Subject Re: [Firebird-Architect] Re: Special Relativity and the Problem of Database Scalability
Author Paul Ruizendaal
> I'm not sure that this description is 100% correct.

I may indeed be mistaken and the discussion in this list may bring us all
to a higher level of understanding.

> In my understanding (though I admit that I did not finish reading that
> particular paper), the write set is not "persisted" before commit. In
> other words, no single local write lock is acquired before commit. Only
> on commit all update statements are collected together and send over the

> total ordered messaging system to all nodes where they are applied
locally.
>
> Otherwise you could have a situation that T1 updates record on node A,
> T2 updates the same record on node B, then both decide to commit, and
> messages sent on commit are ordered so that write set from T2 comes
> before write set of T1. In this case local commit of T1 on node A will
> succeed, but will fail on node B and vice versa.
>
> So, if this thinking is correct, there must exist some "buffer" between
> the actual database pages and rest of the engine that temporary
> "simulates" writes within the lifetime of a particular local transaction

> and then sends the write set on commit over the CGS. This buffer must
> also support reads, since nobody prohibits me to read just modified
> record within my local transaction.

As I understand it, there was indeed such a buffer in her earlier work,
1998-2000 when she was still at the venerable ETH in Zurich. It was based
on locks, rather than MVCC:
http://www.cs.mcgill.ca/~kemme/papers/vldb00.pdf

The way I understand it, in the 2005 refinement the buffer role is taken
on by the snapshot. Both T1 and T2 will see their own update, but not the
other before commit. When T1 and T2 want commit they broadcast the update
message (also to themselves), but do not yet commit locally. Only upon
receipt of the message back the local commit will happen.

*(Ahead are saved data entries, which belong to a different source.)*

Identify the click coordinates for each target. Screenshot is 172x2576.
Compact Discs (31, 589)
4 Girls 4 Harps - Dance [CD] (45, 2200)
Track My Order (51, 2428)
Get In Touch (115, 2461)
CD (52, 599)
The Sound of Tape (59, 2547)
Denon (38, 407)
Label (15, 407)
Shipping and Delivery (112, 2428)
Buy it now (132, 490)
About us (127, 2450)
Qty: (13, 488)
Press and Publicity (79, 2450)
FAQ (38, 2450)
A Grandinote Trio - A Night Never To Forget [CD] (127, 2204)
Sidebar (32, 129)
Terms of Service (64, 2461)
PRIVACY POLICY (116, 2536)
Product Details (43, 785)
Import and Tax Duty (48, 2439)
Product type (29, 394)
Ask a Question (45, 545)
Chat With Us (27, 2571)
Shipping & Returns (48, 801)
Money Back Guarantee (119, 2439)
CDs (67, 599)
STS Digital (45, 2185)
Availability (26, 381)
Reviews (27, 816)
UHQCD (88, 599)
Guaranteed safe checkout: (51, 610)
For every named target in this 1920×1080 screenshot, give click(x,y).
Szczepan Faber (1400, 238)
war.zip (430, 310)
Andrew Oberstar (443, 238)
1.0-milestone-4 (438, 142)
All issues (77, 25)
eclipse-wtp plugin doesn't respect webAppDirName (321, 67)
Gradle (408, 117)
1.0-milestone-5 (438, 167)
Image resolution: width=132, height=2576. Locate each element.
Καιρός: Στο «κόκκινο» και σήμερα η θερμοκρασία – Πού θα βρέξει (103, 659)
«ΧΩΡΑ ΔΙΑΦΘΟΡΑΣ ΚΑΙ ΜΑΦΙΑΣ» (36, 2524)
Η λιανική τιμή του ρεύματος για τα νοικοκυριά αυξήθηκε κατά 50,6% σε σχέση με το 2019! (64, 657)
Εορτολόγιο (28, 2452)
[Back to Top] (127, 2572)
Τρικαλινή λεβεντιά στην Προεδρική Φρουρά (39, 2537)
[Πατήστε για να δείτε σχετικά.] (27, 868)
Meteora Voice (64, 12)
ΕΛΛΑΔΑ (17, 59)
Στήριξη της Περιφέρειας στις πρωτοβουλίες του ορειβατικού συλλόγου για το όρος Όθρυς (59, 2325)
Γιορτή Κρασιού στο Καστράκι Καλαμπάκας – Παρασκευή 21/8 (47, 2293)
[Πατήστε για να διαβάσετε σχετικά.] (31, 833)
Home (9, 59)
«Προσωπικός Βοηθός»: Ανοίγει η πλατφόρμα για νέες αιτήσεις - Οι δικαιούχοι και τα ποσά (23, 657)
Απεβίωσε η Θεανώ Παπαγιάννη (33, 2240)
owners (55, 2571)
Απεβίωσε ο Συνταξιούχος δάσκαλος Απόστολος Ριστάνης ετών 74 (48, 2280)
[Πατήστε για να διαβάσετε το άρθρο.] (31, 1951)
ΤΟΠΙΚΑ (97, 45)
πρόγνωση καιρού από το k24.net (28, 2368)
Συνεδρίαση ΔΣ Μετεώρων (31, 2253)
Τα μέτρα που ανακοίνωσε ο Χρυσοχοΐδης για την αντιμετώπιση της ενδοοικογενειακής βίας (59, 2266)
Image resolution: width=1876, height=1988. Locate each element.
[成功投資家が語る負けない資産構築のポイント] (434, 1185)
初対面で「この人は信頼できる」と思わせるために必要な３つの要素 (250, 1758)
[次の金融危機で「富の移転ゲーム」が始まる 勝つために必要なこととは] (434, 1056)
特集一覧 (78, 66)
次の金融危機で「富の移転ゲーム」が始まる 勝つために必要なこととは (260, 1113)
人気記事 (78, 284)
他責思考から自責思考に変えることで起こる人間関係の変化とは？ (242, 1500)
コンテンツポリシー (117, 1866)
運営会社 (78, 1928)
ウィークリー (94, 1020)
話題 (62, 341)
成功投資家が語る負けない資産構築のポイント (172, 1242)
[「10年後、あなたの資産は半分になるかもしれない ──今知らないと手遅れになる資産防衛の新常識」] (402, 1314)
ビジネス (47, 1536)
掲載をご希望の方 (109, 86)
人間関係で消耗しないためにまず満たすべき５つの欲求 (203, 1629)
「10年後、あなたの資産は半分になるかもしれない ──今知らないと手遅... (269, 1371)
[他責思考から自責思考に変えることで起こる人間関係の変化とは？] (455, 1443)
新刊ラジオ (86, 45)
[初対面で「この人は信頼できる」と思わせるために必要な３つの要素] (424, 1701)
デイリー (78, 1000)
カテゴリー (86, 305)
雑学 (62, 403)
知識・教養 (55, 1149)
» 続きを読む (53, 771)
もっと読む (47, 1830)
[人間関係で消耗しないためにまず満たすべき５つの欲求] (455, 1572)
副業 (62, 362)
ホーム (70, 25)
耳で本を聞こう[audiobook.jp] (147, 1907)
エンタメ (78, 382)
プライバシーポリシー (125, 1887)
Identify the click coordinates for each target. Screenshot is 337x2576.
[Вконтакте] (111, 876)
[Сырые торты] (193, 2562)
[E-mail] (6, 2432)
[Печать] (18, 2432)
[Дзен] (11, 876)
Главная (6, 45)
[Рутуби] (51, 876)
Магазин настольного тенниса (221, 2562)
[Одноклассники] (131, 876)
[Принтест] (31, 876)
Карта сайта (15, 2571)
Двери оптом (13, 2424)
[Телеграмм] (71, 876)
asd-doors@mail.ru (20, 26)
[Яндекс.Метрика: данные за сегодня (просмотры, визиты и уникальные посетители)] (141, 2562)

Node A and B receive T2 first. Node A will do nothing yet, just queue the
message. Node B, seeing that T2 is a local transaction waiting to commit
will now commit locally and it will succeed. It broadcasts an (unordered)
"commit ok" message. Upon receipt of that message, Node A will also apply
and commit the pending T2 message (which will always succeed).

T1 is delivered next on both node A and B. Node B will do nothing yet,
just as node A did for T2 above. Node A again sees that T1 is a pending
local transaction and attempts to commit. It will fail, as committed T2 has
updated the record after T1 began. It broadcasts an (unordered) "commit
abort" message. Upon receipt of that message, Node B will discard message
T1.

> Regarding the serialization. The GCS has not that many communication
> primitives - total order, casual order, fifo order. I am not sure that
> casual order is enough to satisfy the serializability requirement
> defined by Ann.

You are right: consistent order is not a GCS primitive, just a
mathematical concept.

I think you are right on total order being required, but I'm not 100% sure
yet that Lamport's (partial) causal order cannot be made to work. Whether
this is worth considering depends on the additional communication needed to
move from causal to total. If the extra network overhead is low, it is not
worth doing -- assuming causal would work at all.

It is my understanding that Spread can totally order 300..500 messages per
second on a 100Mpbs lan, and perhaps 3,000 on a 1000Mbps lan. Assuming that
the average business app user generates 1 update *transaction* per minute,
the total order design can support nearly 200,000 concurrent users
(assuming no other capacity constraints exist). This is well in excess of
the load on a single Salesforce.com instance, so perhaps relaxing the
ordering level is not worth thinking about.

Note that the Kemme proof-of-concept maxes out on the limited ability of
Postgres to keep up with the updates: persisting it all to disk just takes
too long. In a design where we have distributed memory based storage this
bottleneck disappears. The 'write everywhere' burden also becomes much
lower: only the local cache needs updating.

Paul